(Task description) Print, from the listing below, the lines starting at the line containing "VERIFIED BY: (117, 2487)" and ending at the line containing "Telemedicine Proven Effective", exactly as they stand, and print nothing else.

___ Available records

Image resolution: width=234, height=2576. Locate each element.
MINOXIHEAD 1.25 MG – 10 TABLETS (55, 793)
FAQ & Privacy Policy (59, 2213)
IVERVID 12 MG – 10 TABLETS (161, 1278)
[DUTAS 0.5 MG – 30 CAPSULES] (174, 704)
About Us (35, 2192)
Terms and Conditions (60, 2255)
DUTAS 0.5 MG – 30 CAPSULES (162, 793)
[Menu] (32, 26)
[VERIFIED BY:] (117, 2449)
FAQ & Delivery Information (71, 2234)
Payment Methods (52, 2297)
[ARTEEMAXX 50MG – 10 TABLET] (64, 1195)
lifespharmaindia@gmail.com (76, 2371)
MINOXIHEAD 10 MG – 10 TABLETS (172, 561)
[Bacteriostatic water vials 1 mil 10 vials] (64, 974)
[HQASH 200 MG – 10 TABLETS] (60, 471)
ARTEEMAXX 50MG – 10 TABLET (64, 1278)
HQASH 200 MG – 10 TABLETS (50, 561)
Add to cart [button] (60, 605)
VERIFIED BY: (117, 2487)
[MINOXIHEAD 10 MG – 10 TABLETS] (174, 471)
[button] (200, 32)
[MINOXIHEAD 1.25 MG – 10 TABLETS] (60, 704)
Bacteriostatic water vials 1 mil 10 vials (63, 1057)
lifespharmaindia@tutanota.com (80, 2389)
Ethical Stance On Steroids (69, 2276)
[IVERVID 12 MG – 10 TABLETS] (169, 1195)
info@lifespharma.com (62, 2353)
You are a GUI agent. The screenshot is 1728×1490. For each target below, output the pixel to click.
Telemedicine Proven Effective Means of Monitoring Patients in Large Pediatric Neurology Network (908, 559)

______
___ Available records

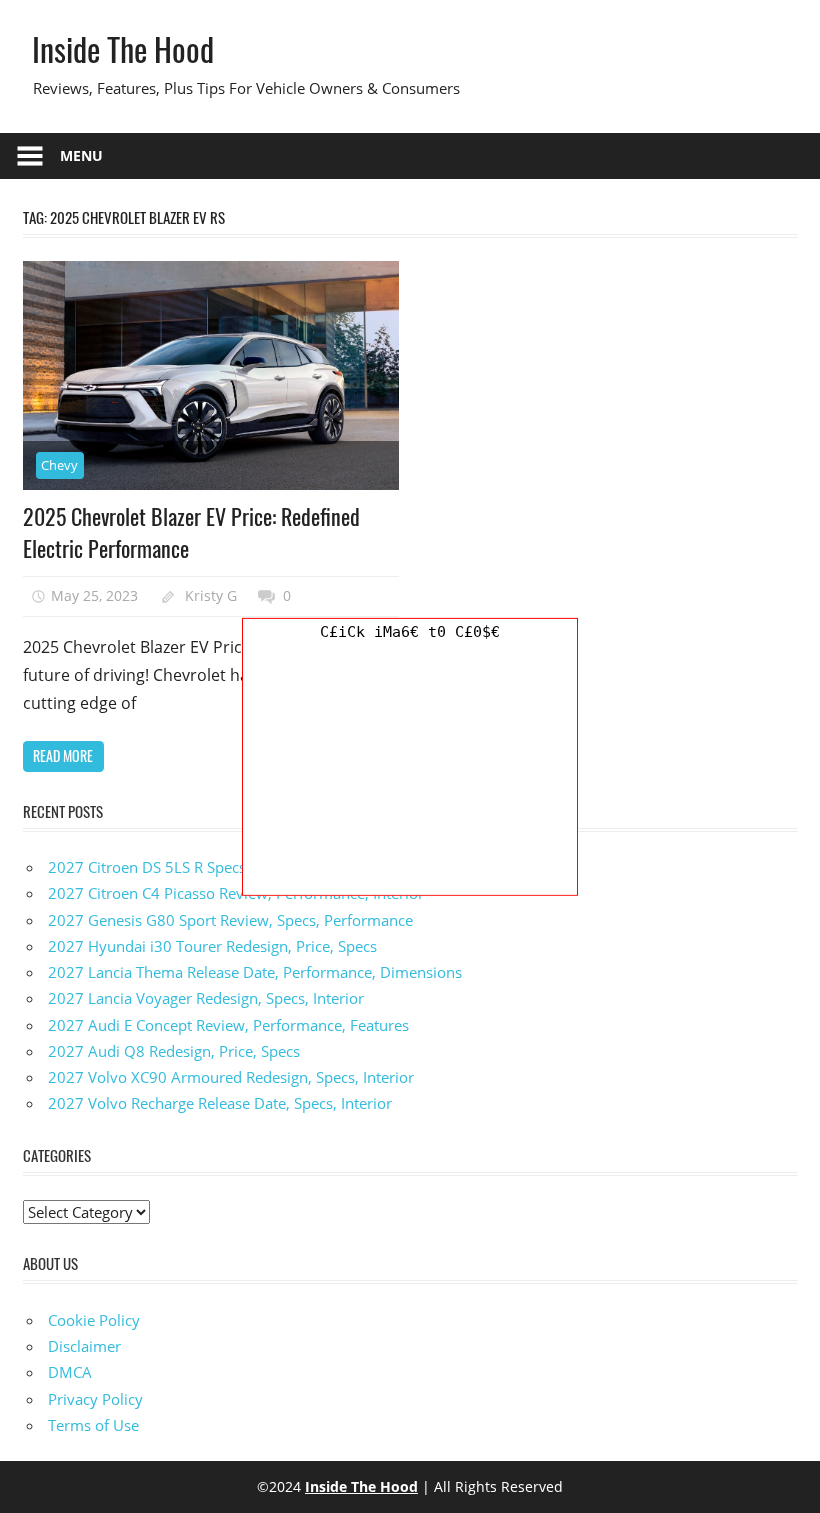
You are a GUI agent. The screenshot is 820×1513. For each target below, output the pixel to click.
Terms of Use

______

(Answer box)
VERIFIED BY: (117, 2487)
[MINOXIHEAD 10 MG – 10 TABLETS] (174, 471)
[button] (200, 32)
[MINOXIHEAD 1.25 MG – 10 TABLETS] (60, 704)
Bacteriostatic water vials 1 mil 10 vials (63, 1057)
lifespharmaindia@tutanota.com (80, 2389)
Ethical Stance On Steroids (69, 2276)
[IVERVID 12 MG – 10 TABLETS] (169, 1195)
info@lifespharma.com (62, 2353)
You are a GUI agent. The screenshot is 1728×1490. For each target below, output the pixel to click.
Telemedicine Proven Effective Means of Monitoring Patients in Large Pediatric Neurology Network (908, 559)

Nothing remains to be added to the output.